» **BRIEF**:
Rewrite the lines of data below, starting with the line containing "Previous [button] (5, 88)" and going on through the line containing "Next [button] (110, 88)", and only those lines. Keep each line's text unchanged and offset every coordinate in the answers by -12.

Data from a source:
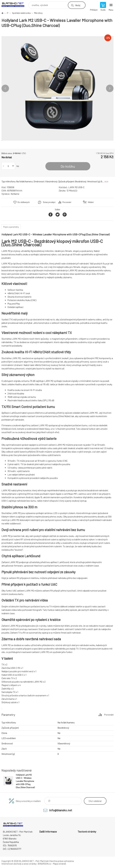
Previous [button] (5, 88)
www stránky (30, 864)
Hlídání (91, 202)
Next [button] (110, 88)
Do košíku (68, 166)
--
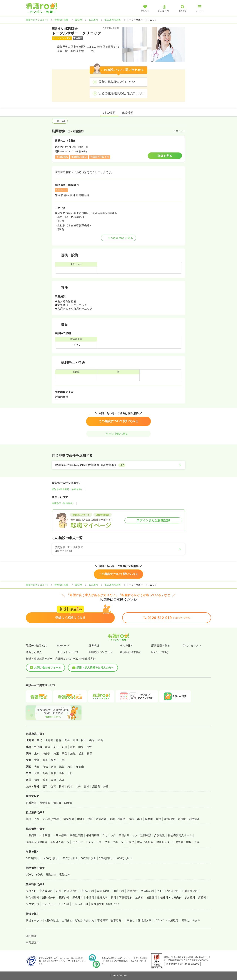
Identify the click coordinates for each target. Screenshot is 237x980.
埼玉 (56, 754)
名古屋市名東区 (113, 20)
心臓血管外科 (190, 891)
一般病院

» **WRITTEN RESPONSE**:
Previous [button] (-7, 76)
www stránky (18, 852)
Hlídání (79, 190)
Next [button] (98, 76)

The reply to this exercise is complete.